ABSTRACT
The staff and editors of Disease Models & Mechanisms (DMM) wish to thank all our peer reviewers for their work in this vital role. We highlight some important changes that have been introduced to improve the peer-review process, for both authors and reviewers.
Cross-referee commenting
Peer review is the vital cornerstone of scholarly publication. Disease Models & Mechanisms (DMM) continuously aims to improve the day-to-day experience of our hundreds of peer reviewers annually, and occasionally this involves strategic decisions from the editor team. As a result of our discussions, DMM adopted a more collaborative form of peer review in July 2018. DMM peer reviewers now have a 48-h window during which they are invited to comment on the other referee reports before the editor makes a decision. The aim of this ‘cross-referee commenting’ step is to help resolve differences between referees, identify unnecessary or unreasonable requests, or – conversely – highlight valid concerns raised by one referee but overlooked by others. Six months later and at least 20% of papers have at least one reviewer having provided cross-referee comments. We hope to see uptake increase as reviewers become more familiar with the process.

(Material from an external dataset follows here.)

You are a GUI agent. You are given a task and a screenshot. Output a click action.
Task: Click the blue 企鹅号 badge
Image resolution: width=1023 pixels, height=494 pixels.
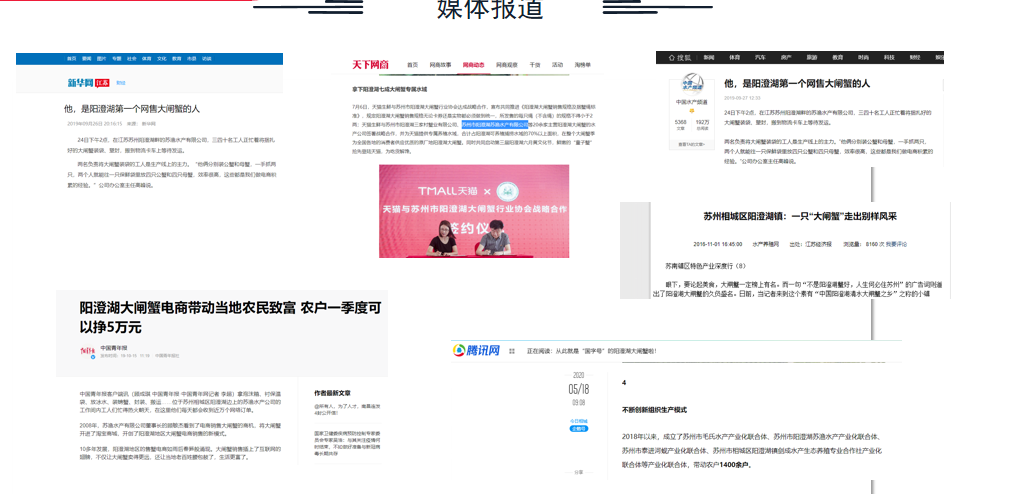tap(579, 429)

Early-career scientists as co-reviewers
DMM encourages the involvement of postdocs and other early-career scientists in the peer-review process. We ask that the name of the co-reviewer is reported to the Handling Editor, and a field is now provided in the peer-review report form for this purpose. Mentoring early-career scientists in the art of peer review is crucial to the future of scientific publishing; judging by the number of names recorded in the DMM co-reviewer field, it is an opportunity that many of our directly invited reviewers take. The names of all our 2018 reviewers, including, for the first time, their co-reviewers, are listed in the supplementary material. We publicly thank them all for devoting their time and expertise to review for DMM; we absolutely couldn't do it without you.